Sajen Dalam Kosmologi Jawa dan Perspektif Islam

Minggu, 27 Januari 2013



a     Sajen dalam Kosmologi Jawa
Secara umum ada 3 sajen versi Jawa, yaitu :
1.      Sesaji Selamatan; Sesaji yang ditujukan untuk menyenangkan.
Biasanya dilakukan ketika membuka lahan baru sebagai laku hormat untuk mencegah kecelakaan, wabah epidemik, akan mememulai pekerjaan besar seperti; bangun rumah, jembatan, pidah rumah yang biasa disebut ngruwat grasukan.
Sesaji keselamatan ini dihaturkan utamanya pada Indra, dayang desa, punden dan yang diyakini bisa membantu. Juga kepada roh – roh halus, hantu, dewa, ulama, para wali bahkan para nabi. Juga pada Yang Kuasa.
2.      Sesaji Penulakan; sesaji yang dihaturkan pada roh – roh jahat agar terhindar dari gangguannya.
Biasanya untuk mencegah penyakit orang dewasa diberi Bayu dan Baya juga Dhengen. Dan untuk melindungi bayi diberikan sesaji pada Sawan dan Sarap selama sepekan semenjak hari kelahiran. Dan bagi yang mempunyai pesugihan, memberikan sesaji kepada Blorong, Tuyl, dan lain – lain.
3.      Sesaji Wadima; sesaji rutinan yang dimaksud sebagaimana dua macam sesaji diatas.
Dalam hajat temanten, wadima biasanya diberikan saat pasang tarub, sasrahan, widodaren, tigas rekmo, acara manten, dan majmukan.
Wadima untuk anak adalah saat dirasakan ada benih ( ngebor-ebori), hamil tiga bulan(neloni), tujuh bulan(ningkepi/mitoni), sembilan bulan(memelu sedulur), hari kelahiran(brokohan), dan sebagainya.
Sedangkan Wadima untuk kematian dilakukan sejak hari pertama, ketiga, ketujuh, keempat puluh, keseratus, pendak setahun, sewunan, pendak tiga tahun sampai pendak delapan tahun.

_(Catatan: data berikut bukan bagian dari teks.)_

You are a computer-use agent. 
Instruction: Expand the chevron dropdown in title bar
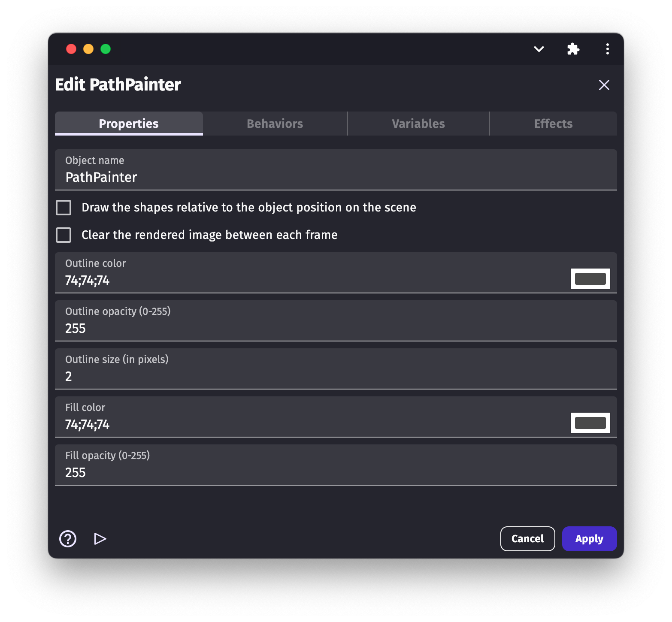[x=539, y=49]
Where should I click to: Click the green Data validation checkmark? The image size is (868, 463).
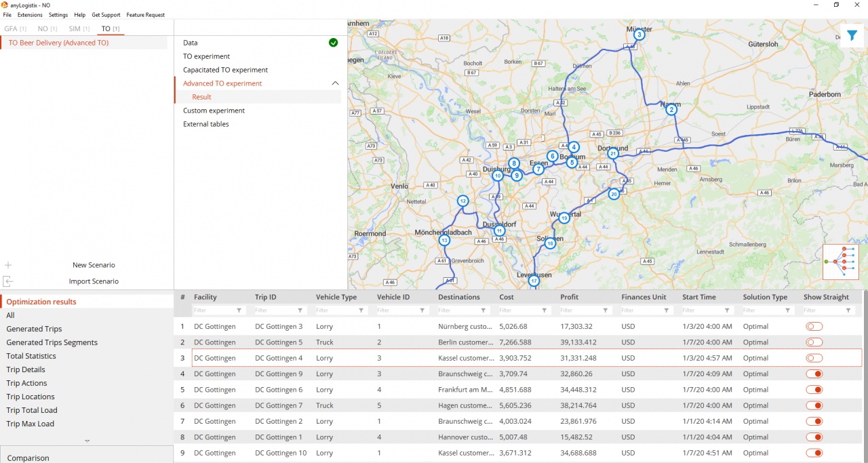click(333, 43)
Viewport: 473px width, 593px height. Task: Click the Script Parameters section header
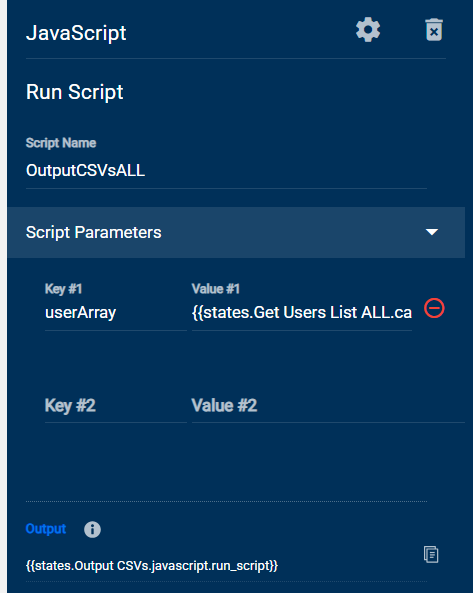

Waktu – waktu utama untuk sesaji rutin ini adalah malam jumat secara umum. Malam jumat wage yang biasanay dikhususkan untuk sajian keselamatan binatang ternak. Malam jumat kliwon dianggap suci dan dikhusukan untuk nyekar. Juga malam selsa kliwon yang biasa disebut hari anggoro-kasih; yakni hari yang baik sekali untuk sesaji. Dan yang paling ramai adalah malam jumat legi. Yakni sesajian untuk semua roh; roh leluhur atau roh jahat. Terkhusus lagi pada malam satu Suro.
Dan ritual seperti ini masih banyak ditemui di beberapa tempat – tempat yang dikeramatkan.  Seperti lokasi Menang Pagu Kediri, Air Terjun Sedudo Ngliman Nganjuk, Ngujang Tulung-agung, dan lain – lain.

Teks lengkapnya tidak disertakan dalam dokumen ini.